Failure analysis on the mechanical property of Through-Silicon Vias interface using a cohesive zone model

Through Silicon Via(TSVs) technology is one of the most prominent feature in future microelectronic devices packaging. Since TSVs contain the interfaces of heterogeneous materials that have high CTE mismatch, and would hence produce large thermal stresses under temperature loading, often leading to mechanical failure. A failure stress mathematical model is established and the algorithm of mathematical model is prepared by using subroutine and fracture failure modeling of Cu/SiO2 interface in TSV using finite element method (FEM) with cohesive zone model as well as stiffness degradation evaluation criterion was employed.
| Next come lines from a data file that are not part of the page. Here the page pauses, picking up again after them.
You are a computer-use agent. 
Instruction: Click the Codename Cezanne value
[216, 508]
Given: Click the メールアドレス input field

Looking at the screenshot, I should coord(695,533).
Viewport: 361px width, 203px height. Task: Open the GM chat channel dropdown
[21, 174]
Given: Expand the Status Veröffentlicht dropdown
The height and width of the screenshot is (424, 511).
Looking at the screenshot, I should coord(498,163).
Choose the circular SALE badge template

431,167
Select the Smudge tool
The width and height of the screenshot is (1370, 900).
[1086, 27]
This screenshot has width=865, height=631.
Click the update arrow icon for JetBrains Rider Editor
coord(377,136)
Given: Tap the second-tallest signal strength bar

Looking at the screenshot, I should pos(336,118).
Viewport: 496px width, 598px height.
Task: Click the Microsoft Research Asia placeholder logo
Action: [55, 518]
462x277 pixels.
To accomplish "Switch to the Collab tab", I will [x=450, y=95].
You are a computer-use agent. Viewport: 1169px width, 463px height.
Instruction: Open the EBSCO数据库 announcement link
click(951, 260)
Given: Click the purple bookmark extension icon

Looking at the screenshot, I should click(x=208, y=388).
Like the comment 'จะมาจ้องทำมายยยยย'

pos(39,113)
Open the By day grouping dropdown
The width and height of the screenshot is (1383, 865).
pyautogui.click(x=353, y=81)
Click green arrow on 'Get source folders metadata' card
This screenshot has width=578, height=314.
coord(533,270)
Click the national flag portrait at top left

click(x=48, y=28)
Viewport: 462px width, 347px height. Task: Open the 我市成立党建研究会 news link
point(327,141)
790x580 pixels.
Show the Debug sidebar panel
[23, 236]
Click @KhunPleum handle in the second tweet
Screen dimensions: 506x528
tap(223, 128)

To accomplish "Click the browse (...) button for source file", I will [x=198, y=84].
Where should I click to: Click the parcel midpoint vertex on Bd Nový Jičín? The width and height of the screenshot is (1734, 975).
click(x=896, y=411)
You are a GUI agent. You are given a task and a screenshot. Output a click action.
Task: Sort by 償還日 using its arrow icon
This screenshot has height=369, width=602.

Numerical simulation results show that large thermal stresses induced by the unique feature of TSV structure and the high mismatch of CTE between silicon substrate, dielectric layer and copper core, would lead to Cu/SiO2 interface delamination and the failure mode of the interface is shear stress predominantly. The phase angle at the tip of interfacial crack is almost 80 degrees when the interface was about to crack and then it will decrease as the crack grows gradually. However, the value of phase angle is always more than 45 degrees. Additionally, the fracture analysis to the damage process of interfacial crack under mixed-mode loading has been derived based on power law of energy criterion. It is noted that the temperature cracking of the interface is reduced and the crack propagation of Cu/SiO2 will difficult as the fracture energy of cohesive elements increases.